# EXPLORE THE MATERIAL
(1) Answer these questions from the text on Humphrey Bogart.
(a) Who was Bogart's mother?
(b) In what year did Bogart move to Hollywood?
(c) What did Mayo Methot bring to the set during the filming of Sahara?
(2) Copy the text on Humphrey Bogart starting with "Hollywood star Humphrey" and going on through "First World War.", and rename "Hollywood" as "Tinseltown" wherever it occurs.

# TEXT FOR ANALYSIS

----

Hollywood star Humphrey Bogart was almost as well-known for his womanising ways and love of Scotch whisky as he was for his roles in films such as Casablanca and The African Queen. Iain Russell untangles his colourful life story.
‘Scotch is a very valuable part of my life,’ said Humphrey Bogart (1899-1957). The Hollywood actor will always be remembered for iconic screen roles such as those of Rick Blaine, Sam Spade and Captain Queeg – and for that Martini quote. But we’ll save the famous last words until last…
Bogart was the son of a wealthy physician and Maud Humphrey, one of the leading illustrators of her day. He had a privileged but dysfunctional boyhood and joined the US Navy, serving briefly – but without incident – in the First World War.
He returned to drift between a number of jobs, found employment with a theatrical company owned by a friend, and then had small roles in stage productions in and around New York. A habitué of some of the city’s most famous gin joints and speakeasies during Prohibition, he had already established a reputation as a hell-raiser before he moved to Hollywood in 1930.
Bogart spent the 1930s as a minor star with Warner Brothers, never quite getting top billing and stereotyped in gangster and cowboy movies as the sneering bad guy, invariably gunned down in the final reel. In 1938, he married his third wife, actress Mayo Methot, and their alcohol-fuelled, raging relationship earned them notoriety as ‘The Battling Bogarts’.
Life changed for Bogart in 1941 when he starred in the acclaimed High Sierra, and he began to win leading roles in major movies. He also formed a lasting friendship with the film’s associate producer, the hard-drinking former journalist Mark Hellinger.
According to his biographers, AM Sperber and Eric Lax, it was in his early 40s that Bogart acquired his taste for Scotch: ‘For many years, Bogart in the course of an evening would mix Martinis with beer with Drambuie. Finally Hellinger told him that he was drinking “like a kid”. Under such tutelage he switched almost exclusively to Scotch.’
Well, not quite. During the filming of Sahara in 1943, Methot would arrive on set with a thermos of cold Martini to help keep her husband lubricated during the day. While Scotch became his favourite, Bogart’s taste in drinks remained catholic.

----

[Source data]
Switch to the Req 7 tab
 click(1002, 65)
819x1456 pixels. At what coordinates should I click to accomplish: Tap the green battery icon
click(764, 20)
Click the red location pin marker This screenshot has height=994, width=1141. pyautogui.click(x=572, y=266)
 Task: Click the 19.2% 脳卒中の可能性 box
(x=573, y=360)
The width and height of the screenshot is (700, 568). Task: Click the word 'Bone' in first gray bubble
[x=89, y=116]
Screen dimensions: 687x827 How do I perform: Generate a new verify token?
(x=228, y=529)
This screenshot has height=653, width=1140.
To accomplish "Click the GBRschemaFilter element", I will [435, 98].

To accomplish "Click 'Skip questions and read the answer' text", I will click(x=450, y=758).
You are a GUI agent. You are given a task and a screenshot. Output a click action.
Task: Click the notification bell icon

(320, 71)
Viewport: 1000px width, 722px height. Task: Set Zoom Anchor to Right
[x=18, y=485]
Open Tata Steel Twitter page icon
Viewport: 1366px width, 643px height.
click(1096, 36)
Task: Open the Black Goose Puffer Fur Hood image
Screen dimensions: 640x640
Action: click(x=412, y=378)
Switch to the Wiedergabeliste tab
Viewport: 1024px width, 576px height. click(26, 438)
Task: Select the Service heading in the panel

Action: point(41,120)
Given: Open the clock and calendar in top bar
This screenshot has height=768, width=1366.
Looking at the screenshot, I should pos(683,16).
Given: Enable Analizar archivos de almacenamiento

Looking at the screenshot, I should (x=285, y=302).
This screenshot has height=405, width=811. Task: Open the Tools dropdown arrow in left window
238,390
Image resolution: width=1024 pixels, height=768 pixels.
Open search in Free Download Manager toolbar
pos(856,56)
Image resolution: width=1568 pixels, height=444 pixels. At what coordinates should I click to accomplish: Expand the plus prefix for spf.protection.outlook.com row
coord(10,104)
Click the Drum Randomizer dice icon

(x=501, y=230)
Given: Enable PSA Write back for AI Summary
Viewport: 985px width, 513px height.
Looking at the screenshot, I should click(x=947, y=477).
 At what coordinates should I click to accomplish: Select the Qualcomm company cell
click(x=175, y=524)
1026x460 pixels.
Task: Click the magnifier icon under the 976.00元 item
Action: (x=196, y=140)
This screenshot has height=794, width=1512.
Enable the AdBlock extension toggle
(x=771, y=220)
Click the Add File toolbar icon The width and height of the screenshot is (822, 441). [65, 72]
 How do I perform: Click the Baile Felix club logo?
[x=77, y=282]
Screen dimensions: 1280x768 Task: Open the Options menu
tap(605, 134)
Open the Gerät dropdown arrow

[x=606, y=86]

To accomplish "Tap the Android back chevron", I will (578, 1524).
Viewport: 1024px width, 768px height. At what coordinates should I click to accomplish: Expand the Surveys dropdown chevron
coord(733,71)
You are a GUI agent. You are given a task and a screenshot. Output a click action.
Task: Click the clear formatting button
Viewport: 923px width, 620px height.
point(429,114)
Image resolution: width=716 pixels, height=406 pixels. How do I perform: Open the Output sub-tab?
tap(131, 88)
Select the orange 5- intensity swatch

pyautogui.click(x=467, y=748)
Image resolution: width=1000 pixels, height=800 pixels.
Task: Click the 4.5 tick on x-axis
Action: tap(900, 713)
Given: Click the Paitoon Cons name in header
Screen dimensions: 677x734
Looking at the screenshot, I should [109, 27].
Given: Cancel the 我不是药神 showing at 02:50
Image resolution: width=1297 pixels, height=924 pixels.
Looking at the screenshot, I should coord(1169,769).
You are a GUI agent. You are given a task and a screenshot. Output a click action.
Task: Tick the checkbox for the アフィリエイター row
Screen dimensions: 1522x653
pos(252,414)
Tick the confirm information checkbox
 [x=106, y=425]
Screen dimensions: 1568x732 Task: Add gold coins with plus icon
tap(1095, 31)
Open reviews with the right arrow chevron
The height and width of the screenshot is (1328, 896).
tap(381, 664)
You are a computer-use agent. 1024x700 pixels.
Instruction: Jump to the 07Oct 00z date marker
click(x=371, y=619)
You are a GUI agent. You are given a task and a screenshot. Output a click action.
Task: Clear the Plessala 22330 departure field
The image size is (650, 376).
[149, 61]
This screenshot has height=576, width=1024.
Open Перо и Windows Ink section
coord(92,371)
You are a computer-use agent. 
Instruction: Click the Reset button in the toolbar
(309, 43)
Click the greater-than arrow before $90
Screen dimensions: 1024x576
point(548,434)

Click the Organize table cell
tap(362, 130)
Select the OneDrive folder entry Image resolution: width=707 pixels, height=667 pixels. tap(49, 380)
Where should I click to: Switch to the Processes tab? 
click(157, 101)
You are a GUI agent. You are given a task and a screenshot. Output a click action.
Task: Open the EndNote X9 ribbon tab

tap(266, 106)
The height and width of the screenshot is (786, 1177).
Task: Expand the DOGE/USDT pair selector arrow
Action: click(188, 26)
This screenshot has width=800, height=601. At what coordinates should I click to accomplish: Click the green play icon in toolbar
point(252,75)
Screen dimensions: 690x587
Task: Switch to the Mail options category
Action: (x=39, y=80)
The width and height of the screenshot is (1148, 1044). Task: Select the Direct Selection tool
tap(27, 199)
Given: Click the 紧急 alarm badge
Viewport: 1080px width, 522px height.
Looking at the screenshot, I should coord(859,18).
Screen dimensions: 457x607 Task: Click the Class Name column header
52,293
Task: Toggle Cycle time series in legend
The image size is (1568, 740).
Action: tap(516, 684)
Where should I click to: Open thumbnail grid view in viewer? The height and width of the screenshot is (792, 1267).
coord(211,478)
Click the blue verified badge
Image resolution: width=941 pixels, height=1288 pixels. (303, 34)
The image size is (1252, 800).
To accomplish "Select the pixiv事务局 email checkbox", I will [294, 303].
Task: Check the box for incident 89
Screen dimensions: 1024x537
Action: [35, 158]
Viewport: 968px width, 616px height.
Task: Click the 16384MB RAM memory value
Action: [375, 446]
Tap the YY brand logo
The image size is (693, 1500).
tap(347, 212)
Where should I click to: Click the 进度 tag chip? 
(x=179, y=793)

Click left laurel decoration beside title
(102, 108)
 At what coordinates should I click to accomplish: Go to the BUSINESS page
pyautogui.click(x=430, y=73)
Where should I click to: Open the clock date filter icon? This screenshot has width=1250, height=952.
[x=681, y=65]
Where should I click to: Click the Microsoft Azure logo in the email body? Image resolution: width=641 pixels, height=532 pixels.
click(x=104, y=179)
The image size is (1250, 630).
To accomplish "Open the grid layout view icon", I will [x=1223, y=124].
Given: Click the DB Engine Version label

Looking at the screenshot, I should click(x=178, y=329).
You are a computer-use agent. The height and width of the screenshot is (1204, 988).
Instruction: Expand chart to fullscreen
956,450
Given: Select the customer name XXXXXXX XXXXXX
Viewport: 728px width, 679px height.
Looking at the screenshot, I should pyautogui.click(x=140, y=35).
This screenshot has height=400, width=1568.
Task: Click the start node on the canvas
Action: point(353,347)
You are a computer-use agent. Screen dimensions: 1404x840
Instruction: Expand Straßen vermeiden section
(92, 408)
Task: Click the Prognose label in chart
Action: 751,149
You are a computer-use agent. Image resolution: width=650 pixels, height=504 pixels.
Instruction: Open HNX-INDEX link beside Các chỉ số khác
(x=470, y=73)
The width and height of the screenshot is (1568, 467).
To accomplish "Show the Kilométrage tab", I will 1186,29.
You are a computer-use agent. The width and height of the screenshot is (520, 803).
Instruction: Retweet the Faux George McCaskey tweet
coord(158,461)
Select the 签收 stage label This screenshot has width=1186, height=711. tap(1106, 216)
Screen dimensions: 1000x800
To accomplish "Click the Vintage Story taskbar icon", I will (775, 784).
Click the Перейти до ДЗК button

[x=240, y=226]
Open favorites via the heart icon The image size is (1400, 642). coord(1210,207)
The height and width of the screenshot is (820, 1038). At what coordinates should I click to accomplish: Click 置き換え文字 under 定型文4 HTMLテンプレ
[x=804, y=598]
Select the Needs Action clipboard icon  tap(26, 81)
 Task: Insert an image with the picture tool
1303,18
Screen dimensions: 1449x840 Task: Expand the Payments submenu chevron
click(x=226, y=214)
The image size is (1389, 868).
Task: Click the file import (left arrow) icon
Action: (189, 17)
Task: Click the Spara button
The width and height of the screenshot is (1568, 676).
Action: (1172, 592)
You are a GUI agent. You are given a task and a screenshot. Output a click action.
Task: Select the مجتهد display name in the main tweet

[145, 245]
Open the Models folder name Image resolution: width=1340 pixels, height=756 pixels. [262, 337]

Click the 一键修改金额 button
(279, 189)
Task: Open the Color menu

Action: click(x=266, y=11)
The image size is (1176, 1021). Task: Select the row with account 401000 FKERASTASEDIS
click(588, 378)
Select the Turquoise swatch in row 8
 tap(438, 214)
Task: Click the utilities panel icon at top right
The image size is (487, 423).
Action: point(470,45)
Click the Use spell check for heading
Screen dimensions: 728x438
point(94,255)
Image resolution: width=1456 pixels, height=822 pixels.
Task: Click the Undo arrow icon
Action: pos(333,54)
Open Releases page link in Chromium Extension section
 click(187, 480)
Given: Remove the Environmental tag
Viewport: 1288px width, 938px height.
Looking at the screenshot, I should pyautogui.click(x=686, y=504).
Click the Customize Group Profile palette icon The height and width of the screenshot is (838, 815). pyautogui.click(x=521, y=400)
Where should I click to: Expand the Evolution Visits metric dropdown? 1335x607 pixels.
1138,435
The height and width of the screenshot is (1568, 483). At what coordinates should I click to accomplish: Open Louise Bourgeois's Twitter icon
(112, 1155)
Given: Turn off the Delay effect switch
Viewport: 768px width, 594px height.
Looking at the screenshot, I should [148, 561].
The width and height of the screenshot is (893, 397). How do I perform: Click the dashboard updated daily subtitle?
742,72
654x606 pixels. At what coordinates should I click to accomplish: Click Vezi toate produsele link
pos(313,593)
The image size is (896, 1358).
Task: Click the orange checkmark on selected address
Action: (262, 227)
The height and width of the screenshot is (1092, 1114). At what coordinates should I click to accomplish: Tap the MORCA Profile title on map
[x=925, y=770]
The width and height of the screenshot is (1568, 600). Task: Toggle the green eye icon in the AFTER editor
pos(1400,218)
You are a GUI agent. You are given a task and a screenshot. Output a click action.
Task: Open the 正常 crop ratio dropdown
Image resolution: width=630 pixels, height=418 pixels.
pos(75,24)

----

# SOLUTIONS FOR EACH TASK
(1)
(a) Maud Humphrey, one of the leading illustrators of her day.
(b) 1930.
(c) A thermos of cold Martini.

(2)
Tinseltown star Humphrey Bogart was almost as well-known for his womanising ways and love of Scotch whisky as he was for his roles in films such as Casablanca and The African Queen. Iain Russell untangles his colourful life story.
‘Scotch is a very valuable part of my life,’ said Humphrey Bogart (1899-1957). The Tinseltown actor will always be remembered for iconic screen roles such as those of Rick Blaine, Sam Spade and Captain Queeg – and for that Martini quote. But we’ll save the famous last words until last…
Bogart was the son of a wealthy physician and Maud Humphrey, one of the leading illustrators of her day. He had a privileged but dysfunctional boyhood and joined the US Navy, serving briefly – but without incident – in the First World War.